*GIVEN REQUEST:* Write out every one of the lines below, unchanged, character for character.

*RECORDED INFORMATION:*
((

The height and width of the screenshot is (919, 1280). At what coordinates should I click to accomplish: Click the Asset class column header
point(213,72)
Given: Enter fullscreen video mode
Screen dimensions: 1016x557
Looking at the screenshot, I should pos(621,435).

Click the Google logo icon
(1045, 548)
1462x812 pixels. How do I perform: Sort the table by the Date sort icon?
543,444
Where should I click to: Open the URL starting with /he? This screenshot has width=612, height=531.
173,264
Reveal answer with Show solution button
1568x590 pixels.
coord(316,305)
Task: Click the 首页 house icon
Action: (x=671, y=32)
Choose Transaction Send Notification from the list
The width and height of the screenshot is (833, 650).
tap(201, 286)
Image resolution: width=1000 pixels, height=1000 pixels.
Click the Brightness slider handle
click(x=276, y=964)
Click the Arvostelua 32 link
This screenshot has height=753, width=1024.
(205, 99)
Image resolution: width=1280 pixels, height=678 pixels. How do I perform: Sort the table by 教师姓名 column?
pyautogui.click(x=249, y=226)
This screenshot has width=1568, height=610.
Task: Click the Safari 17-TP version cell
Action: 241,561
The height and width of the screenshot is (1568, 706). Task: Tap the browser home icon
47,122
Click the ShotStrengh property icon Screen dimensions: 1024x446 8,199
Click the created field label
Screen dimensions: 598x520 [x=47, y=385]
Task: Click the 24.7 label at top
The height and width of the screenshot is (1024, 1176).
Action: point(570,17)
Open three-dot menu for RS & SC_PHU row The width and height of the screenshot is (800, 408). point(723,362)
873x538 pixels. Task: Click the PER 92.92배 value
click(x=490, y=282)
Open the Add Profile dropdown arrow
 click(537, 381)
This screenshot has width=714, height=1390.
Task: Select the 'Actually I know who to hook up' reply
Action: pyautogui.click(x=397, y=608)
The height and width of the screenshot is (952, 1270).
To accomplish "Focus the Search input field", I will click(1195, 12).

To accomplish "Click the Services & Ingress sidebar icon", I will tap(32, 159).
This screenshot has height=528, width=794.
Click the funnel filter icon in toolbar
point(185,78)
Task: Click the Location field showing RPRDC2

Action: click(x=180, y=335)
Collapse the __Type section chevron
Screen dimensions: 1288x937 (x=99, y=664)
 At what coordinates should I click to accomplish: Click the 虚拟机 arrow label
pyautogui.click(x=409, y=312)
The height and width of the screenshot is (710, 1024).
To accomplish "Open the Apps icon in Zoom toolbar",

))

*EXPECTED ANSWER:*
The height and width of the screenshot is (919, 1280). At what coordinates should I click to accomplish: Click the Asset class column header
point(213,72)
Given: Enter fullscreen video mode
Screen dimensions: 1016x557
Looking at the screenshot, I should pos(621,435).

Click the Google logo icon
(1045, 548)
1462x812 pixels. How do I perform: Sort the table by the Date sort icon?
543,444
Where should I click to: Open the URL starting with /he? This screenshot has width=612, height=531.
173,264
Reveal answer with Show solution button
1568x590 pixels.
coord(316,305)
Task: Click the 首页 house icon
Action: (x=671, y=32)
Choose Transaction Send Notification from the list
The width and height of the screenshot is (833, 650).
tap(201, 286)
Image resolution: width=1000 pixels, height=1000 pixels.
Click the Brightness slider handle
click(x=276, y=964)
Click the Arvostelua 32 link
This screenshot has height=753, width=1024.
(205, 99)
Image resolution: width=1280 pixels, height=678 pixels. How do I perform: Sort the table by 教师姓名 column?
pyautogui.click(x=249, y=226)
This screenshot has width=1568, height=610.
Task: Click the Safari 17-TP version cell
Action: 241,561
The height and width of the screenshot is (1568, 706). Task: Tap the browser home icon
47,122
Click the ShotStrengh property icon Screen dimensions: 1024x446 8,199
Click the created field label
Screen dimensions: 598x520 [x=47, y=385]
Task: Click the 24.7 label at top
The height and width of the screenshot is (1024, 1176).
Action: point(570,17)
Open three-dot menu for RS & SC_PHU row The width and height of the screenshot is (800, 408). point(723,362)
873x538 pixels. Task: Click the PER 92.92배 value
click(x=490, y=282)
Open the Add Profile dropdown arrow
 click(537, 381)
This screenshot has width=714, height=1390.
Task: Select the 'Actually I know who to hook up' reply
Action: pyautogui.click(x=397, y=608)
The height and width of the screenshot is (952, 1270).
To accomplish "Focus the Search input field", I will click(1195, 12).

To accomplish "Click the Services & Ingress sidebar icon", I will tap(32, 159).
This screenshot has height=528, width=794.
Click the funnel filter icon in toolbar
point(185,78)
Task: Click the Location field showing RPRDC2

Action: click(x=180, y=335)
Collapse the __Type section chevron
Screen dimensions: 1288x937 (x=99, y=664)
 At what coordinates should I click to accomplish: Click the 虚拟机 arrow label
pyautogui.click(x=409, y=312)
The height and width of the screenshot is (710, 1024).
To accomplish "Open the Apps icon in Zoom toolbar",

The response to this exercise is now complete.